US News

Hillary Clinton gave Goldman Sachs a ‘rah-rah’ speech: attendee

WASHINGTON — Hillary Clinton offered such “glowing” remarks about Goldman Sachs in one of her paid speeches that she sounded like one of the firm’s managing directors, it was reported Monday.

A source who saw the speech said that’s why she won’t release a transcript of the remarks.

“It would bury her against (Bernie) Sanders,” said the source. “It really makes her look like an ally of the firm.”

The Vermont senator has been hitting Clinton hard for taking money from the investment firm, claiming the company’s “greed and illegal behavior brought this economy to its knees.”

Clinton was paid $675,000 in 2013 for three speeches at Goldman events after she left office as secretary of state: June 4 in Palmetto Bluff, SC, Oct. 24 in New York City and Oct. 29 in Tucson, Ariz.

A person who attended the Arizona speech said the Democratic front-runner praised Goldman for hiring women and offered no criticism of the company for the 2008 financial crisis.
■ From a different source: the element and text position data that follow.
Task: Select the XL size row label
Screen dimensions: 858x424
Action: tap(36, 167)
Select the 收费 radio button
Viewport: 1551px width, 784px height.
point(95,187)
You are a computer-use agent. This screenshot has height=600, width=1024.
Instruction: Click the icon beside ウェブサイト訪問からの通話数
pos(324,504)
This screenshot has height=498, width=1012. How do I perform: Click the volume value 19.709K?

“It was pretty glowing about us,” the source told Politico. “It’s so far from what she sounds like as a candidate now. It was like a rah-rah speech. She sounded more like a Goldman Sachs managing director.”

Under pressure from Sanders for being too cozy with Wall Street, Clinton said she has no intention of releasing the transcripts until her opponents do the same.

She described the talks as “really boring.”

“I’m getting a little bit weary of the double standard,” Clinton said on MSNBC Monday night. “Let’s release what everybody’s ever said. There are a lot of people on both sides. … What’s good for the gander should be good for the goose.”

A separate attendee at Clinton’s New York speech said the former New York senator argued it wasn’t just the banks that caused the financial crisis.

“It was mostly basic stuff, small talk, chit-chat,” that person recalled. “But in this environment, it could be made to look really bad.”

Trailing Sanders in New Hampshire, Clinton has pushed back on his “artful smear” that she’s been bought by Wall Street and has challenged anyone to point to a position she’s changed.

Clinton has insisted that her Wall Street plan will “go a lot further” then Sanders’ to rein in banks.

“I have the toughest, most effective campaign plan to take on the entire financial industry,” Clinton told CNN on Sunday.